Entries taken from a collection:

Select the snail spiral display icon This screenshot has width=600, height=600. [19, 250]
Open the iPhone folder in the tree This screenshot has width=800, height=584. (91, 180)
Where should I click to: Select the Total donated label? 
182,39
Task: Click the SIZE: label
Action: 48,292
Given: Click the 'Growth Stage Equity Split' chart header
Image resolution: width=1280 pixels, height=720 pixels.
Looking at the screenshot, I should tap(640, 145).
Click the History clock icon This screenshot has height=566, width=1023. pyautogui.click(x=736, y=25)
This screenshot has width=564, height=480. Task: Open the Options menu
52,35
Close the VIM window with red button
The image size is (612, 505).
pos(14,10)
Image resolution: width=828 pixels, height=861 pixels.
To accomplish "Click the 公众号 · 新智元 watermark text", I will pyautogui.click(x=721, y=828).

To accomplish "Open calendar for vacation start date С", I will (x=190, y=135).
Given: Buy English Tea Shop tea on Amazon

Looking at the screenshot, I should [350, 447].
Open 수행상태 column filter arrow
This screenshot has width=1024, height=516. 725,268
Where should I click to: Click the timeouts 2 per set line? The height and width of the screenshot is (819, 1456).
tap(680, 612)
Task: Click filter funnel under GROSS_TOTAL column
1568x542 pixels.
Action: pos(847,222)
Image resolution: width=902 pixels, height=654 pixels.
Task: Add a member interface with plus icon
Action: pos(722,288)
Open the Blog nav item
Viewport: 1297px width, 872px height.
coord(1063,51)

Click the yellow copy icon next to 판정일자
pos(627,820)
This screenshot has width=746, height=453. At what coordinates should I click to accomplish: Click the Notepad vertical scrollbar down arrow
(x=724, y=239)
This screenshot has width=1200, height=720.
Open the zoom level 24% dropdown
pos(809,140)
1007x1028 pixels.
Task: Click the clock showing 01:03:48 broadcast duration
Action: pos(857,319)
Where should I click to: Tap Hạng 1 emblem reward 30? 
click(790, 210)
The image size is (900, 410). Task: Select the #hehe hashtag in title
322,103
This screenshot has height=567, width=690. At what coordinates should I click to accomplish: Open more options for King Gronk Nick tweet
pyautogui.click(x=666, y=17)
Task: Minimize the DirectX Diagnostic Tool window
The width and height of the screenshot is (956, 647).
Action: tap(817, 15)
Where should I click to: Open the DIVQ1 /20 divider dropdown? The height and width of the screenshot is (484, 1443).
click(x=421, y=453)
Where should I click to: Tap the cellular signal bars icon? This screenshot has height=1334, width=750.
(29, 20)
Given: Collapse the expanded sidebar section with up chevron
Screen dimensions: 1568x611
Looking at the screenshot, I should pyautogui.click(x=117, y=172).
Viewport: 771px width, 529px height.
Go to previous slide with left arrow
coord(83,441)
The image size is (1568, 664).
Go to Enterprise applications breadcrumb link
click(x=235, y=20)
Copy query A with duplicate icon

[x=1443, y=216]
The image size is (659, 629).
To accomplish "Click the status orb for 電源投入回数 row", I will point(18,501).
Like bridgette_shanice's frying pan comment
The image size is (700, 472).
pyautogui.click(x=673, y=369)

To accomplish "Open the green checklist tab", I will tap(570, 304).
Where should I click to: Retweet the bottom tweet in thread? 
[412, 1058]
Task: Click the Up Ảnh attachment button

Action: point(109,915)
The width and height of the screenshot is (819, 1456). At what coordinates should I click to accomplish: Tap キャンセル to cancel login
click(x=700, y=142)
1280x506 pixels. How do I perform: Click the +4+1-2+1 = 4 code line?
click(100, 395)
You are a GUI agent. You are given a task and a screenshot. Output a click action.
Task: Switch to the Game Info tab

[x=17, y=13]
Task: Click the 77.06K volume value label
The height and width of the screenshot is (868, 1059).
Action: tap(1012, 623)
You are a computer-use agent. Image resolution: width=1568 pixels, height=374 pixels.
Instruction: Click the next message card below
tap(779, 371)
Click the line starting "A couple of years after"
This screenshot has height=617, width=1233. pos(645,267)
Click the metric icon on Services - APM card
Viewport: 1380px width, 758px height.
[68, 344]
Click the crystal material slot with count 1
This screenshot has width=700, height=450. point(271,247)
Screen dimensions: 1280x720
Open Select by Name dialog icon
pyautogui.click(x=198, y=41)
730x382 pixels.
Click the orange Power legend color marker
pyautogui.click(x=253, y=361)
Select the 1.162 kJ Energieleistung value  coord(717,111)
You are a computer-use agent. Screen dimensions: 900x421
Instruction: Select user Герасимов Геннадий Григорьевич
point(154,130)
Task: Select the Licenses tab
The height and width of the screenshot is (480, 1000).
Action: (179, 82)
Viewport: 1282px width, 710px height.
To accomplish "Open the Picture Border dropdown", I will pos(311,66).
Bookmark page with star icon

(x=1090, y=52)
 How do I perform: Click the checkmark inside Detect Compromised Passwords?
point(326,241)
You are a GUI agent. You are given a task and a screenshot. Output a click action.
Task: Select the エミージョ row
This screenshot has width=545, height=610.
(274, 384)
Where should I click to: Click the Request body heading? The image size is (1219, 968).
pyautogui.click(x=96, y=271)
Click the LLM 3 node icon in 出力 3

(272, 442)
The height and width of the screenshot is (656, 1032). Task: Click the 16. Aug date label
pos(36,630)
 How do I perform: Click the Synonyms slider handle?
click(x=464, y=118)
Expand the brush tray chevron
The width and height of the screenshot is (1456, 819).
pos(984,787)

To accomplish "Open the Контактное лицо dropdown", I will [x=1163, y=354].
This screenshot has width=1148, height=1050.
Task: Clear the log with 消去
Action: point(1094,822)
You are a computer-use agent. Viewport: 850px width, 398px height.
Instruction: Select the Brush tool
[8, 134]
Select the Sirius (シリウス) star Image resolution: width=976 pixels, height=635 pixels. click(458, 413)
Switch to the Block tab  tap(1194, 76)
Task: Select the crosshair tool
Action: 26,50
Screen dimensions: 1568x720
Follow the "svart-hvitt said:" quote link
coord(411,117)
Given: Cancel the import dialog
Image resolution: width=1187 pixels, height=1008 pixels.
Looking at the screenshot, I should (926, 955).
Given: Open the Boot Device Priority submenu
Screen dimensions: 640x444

**Task statement:** Answer with the number alone: how many lines in the records include the word "value"?

**Written answer:** 2